Etiquetar a las personas es una de las actividades más comunes del ser humano. Aunque a nadie le guste aceptarlo y la mayoría asegure que jamás lo hacen, lo cierto es que todos (o casi todos, habrá algunos santos que efectivamente no lo hagan) lo hemos hecho o lo hacemos con facilidad. Y es que es más fácil ver la paja en el ojo ajeno y, siendo totalmente honestos, criticar a los demás a algunos les provoca hasta satisfacción.
Aquel es un borracho, aquella es muy pedante (sólo porque no le hizo caso a quien ahora la señala), Fulanito es un vago, Perenganito es un egoísta, Chuchita es una tonta, el patrón siempre es un inútil que llegó ahí por sus amistades, la compañera que triunfa lo hace porque “entregó el equipo” (bajeza que se escucha en cualquier oficina, se dice con total ligereza y raramente es cierta). Triste, pero así somos.
Y en esta época, en la que todos estamos conectados con todos, esas etiquetas tienen mucha mayor resonancia y consecuencia. Todos tenemos voz y todo, por lo que se magnifica como nunca antes. Y lejos de que esto provoque que haya mayor cuidado con lo que se dice, la verborragia diarreica es una epidemia mundial.
Hoy, al respetuoso se le tacha de tibio, al serio de aburrido, y al prudente de pecho frío. Antes eran cualidades y hoy parecen defectos. Y si alguien ha sido marcado con ese tipo de etiquetas en el futbol mexicano es Guillermo Vázquez.
Hace seis años, se quedó a minutos de ser llamado para rescatar a la Selección Mexicana en su camino a Brasil. Si Teo Gutiérrez no hubiera estrellado la pelota en el poste, en la final contra el América, Vázquez se habría convertido en el alquimista que terminó con la maldición cementera y seguramente habría sido llamado para tomar el timón del cuadro nacional.

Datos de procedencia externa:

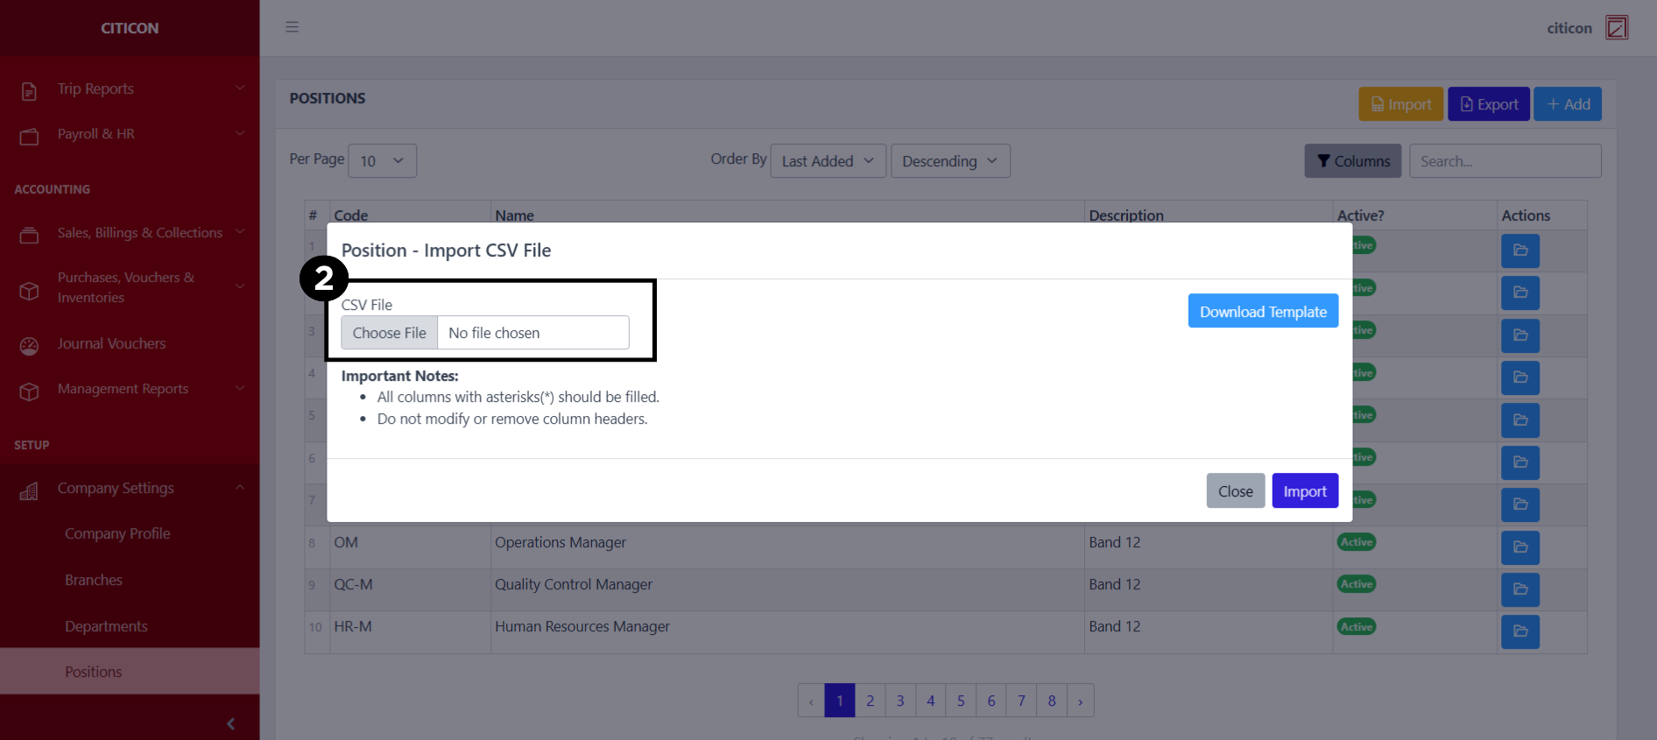The width and height of the screenshot is (1657, 740).
Task: Open folder action for Quality Control Manager row
Action: pos(1520,589)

Pero Teo no pudo hacer el gol más fácil de su vida y, de inmediato, Vázquez se convirtió en el peor. Se compararon sus formas con las de Miguel Herrera y se le achacaba la caída de su equipo por la falta de intensidad mostrada desde el área técnica. Memo transmitía calma en el momento bravo, cuando había que bajar las pulsaciones y pensar. Pero en ese preciso instante, quedó señalado como un entrenador timorato.
Él se portó como un señor. No abrió la boca y aguantó las críticas. Siguió trabajando, mientras lo continuaron tildando de gris y hasta de pecho frío. Pero bien dicen que el tiempo pone a todos en su lugar y hoy, Memo Vázquez (sin ningún reflector sobre él), tiene al Necaxa en un sitio que nadie imaginaba a priori. Y lo mejor es que lo está haciendo sin cambiar un ápice, el ruido de afuera no le hizo ni cosquillas.

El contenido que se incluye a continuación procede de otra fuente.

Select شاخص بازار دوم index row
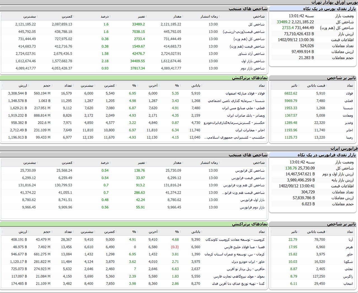 tap(252, 68)
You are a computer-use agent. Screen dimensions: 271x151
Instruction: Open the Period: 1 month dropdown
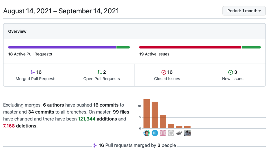pyautogui.click(x=244, y=11)
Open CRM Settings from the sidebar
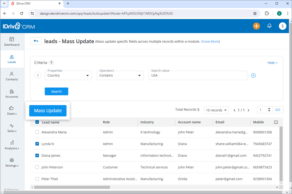 click(12, 163)
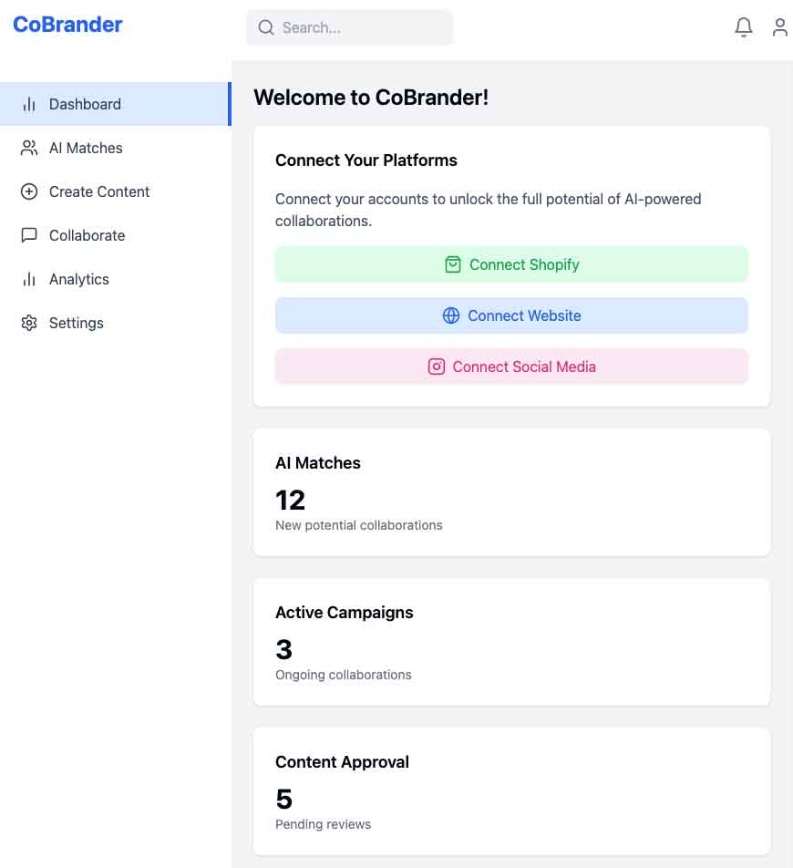Image resolution: width=793 pixels, height=868 pixels.
Task: Open the Active Campaigns card
Action: (x=511, y=642)
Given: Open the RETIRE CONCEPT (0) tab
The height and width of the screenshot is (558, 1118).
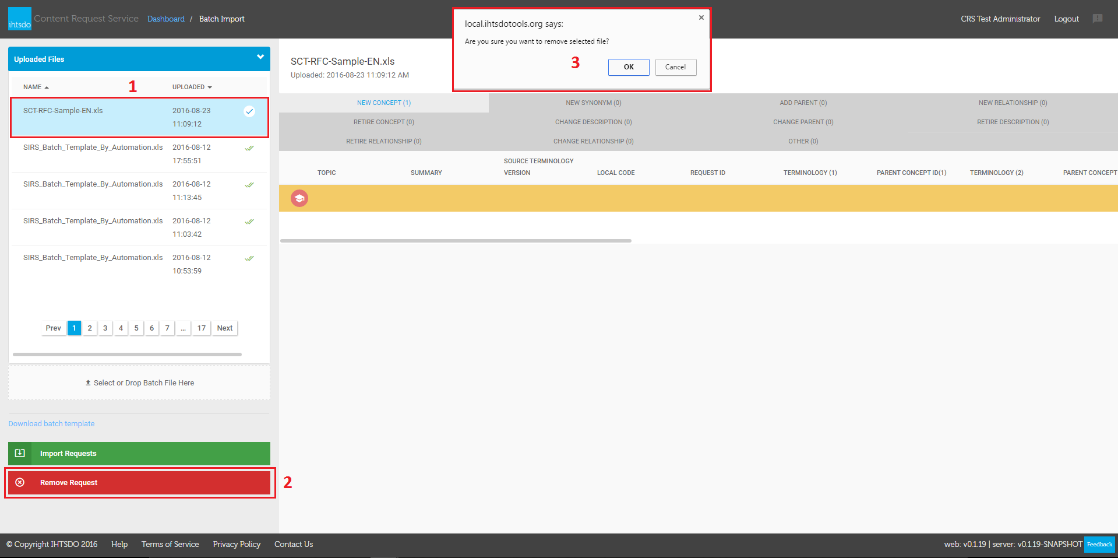Looking at the screenshot, I should coord(383,122).
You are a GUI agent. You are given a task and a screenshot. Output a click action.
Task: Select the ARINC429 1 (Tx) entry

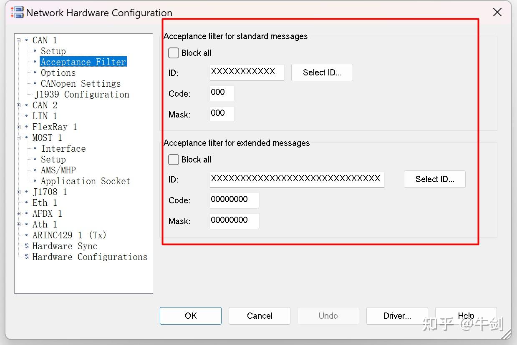point(69,235)
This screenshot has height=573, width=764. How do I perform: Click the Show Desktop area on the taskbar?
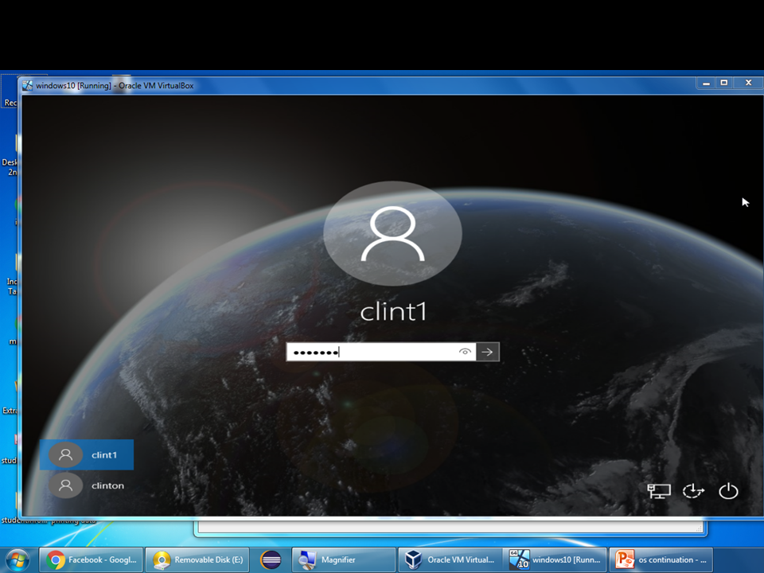point(760,559)
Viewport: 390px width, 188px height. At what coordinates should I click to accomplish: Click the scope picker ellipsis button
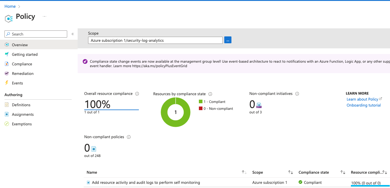(228, 40)
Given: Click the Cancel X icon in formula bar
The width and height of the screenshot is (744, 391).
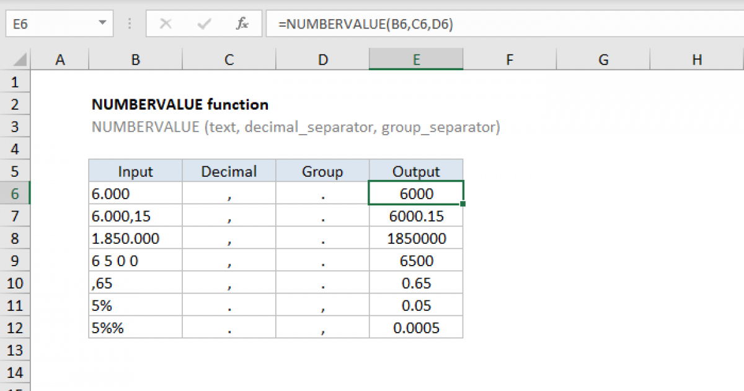Looking at the screenshot, I should [x=166, y=24].
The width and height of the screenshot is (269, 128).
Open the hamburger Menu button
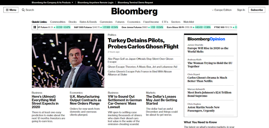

Memo Vázquez sigue siendo un tipo respetuoso, serio, prudente y, por sobre todas las cosas, trabajador y capaz. Y al futbol mexicano le urgen más individuos de su estatura.
Adendum. La contraparte de Vázquez en esta columna tampoco ha cambiado. Miguel Herrera es el mismo y sus disculpas parecen Pedrito y el Lobo.